I posted this piece under my real name, rather than hiding behind multiple pseudonyms as some do, “Fool Me Once”. Psedudonyms are meant to protect those who are vulnerable, not those who want to bully others and hide while doing so. Perpetuating stereotypes that paint an entire group of people with the same brush is anything but productive and does nothing to build a better society. Let’s have some meaningful exchange here, shall we. All who agree, please click the thumbs up below this comment. Nia:wen/thanks 🙂
I think I just fell in love with you Don. 😉
CFNs mission statement shouldn’t have to be dragged out. All newspapers are supposed to give “a voice” to people. Don did that, and more. He used geographical facts and descriptions about the “inconvenient truths” affecting peoples’ daily lives, and also gave us information about the upcoming protest and the petitions.
Using the word hoodwinked – meaning the interview subjects were engaging in some kind of deception – only dredges up ugly prejudices, including unfair suggestions about Don; that he was being naive or gullible of something.
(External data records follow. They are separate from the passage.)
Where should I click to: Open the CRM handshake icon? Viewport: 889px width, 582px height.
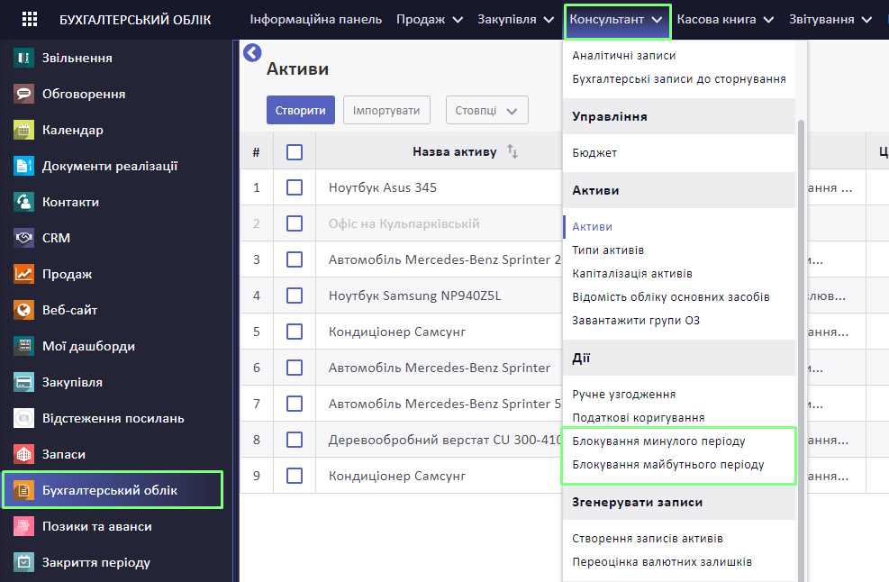coord(23,238)
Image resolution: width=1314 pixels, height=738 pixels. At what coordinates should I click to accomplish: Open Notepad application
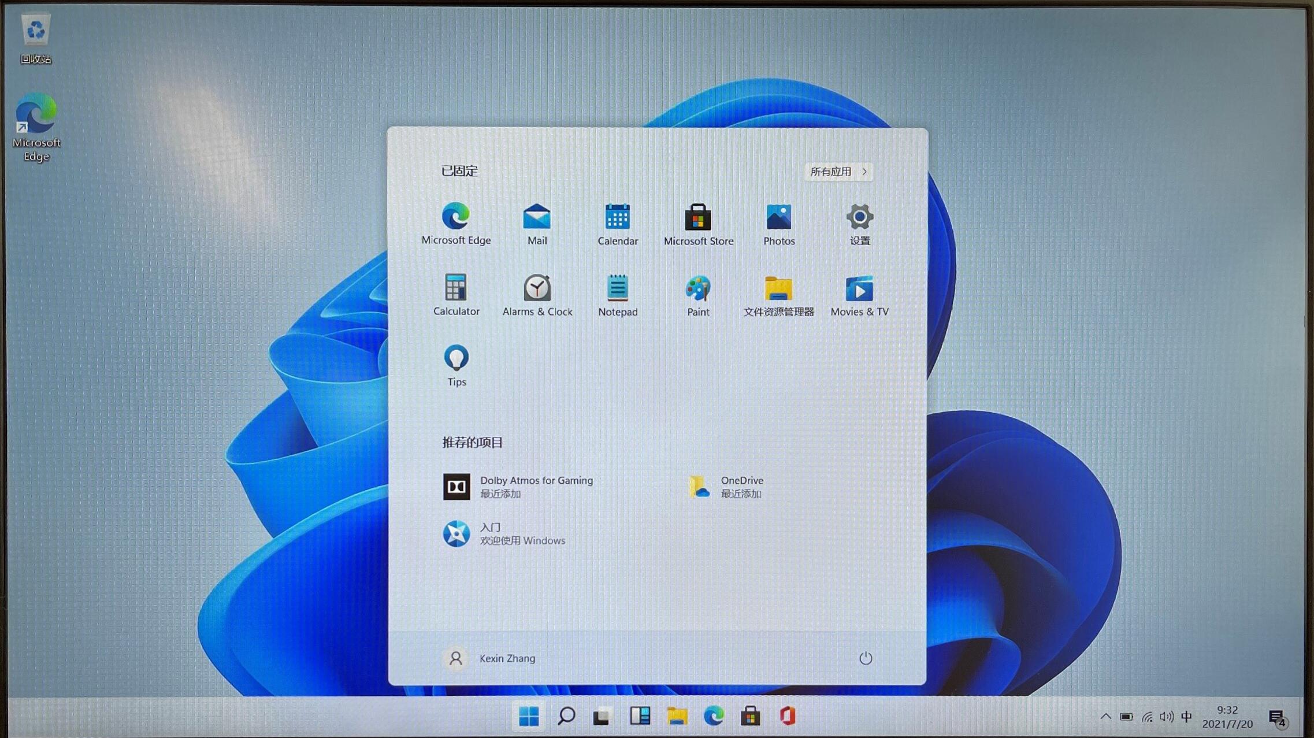point(618,293)
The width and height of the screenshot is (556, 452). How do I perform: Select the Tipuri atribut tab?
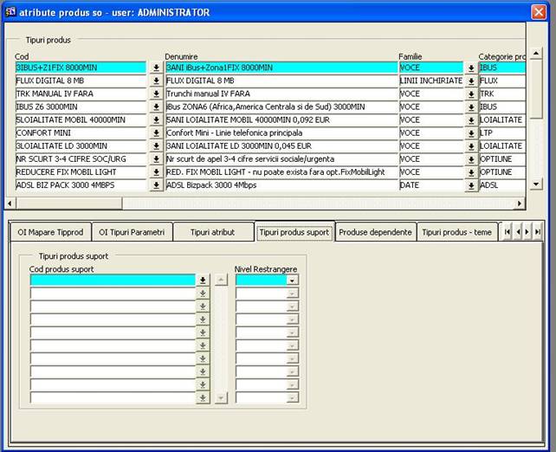tap(212, 232)
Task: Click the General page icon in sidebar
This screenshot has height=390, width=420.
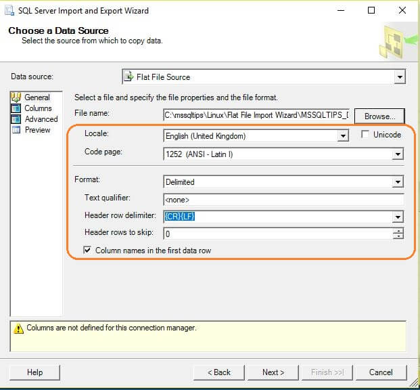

Don was the vehicle so “we” could hear.
Issues concerning the position of the crossing that could impact unlawful activity, is a separate article where the reporter would interview law enforcement agency spokespeople.
I voted no on the petition above I like customs in Cornwall
FOOL ME ONCE =
You got it right on .
They can talk all they want but CBSA will not return to the Island .
Right now the poll tally is:
Yes = 6 votes
No = 1 vote
Thank you for posting my “NO” I like the CBSA in Cornwall. It was the chiefs of MCA that had the community gather to throw them out in the first place. What has changed it is almost the same council.
The community could use the old port for a medical facility; you know hire some FN doctors to serve FN people.
Right now the poll tally is:
Yes = 9 votes
No = 1 vote
Tomorrow is the big day.
Just close the Port of Entry and be done with it.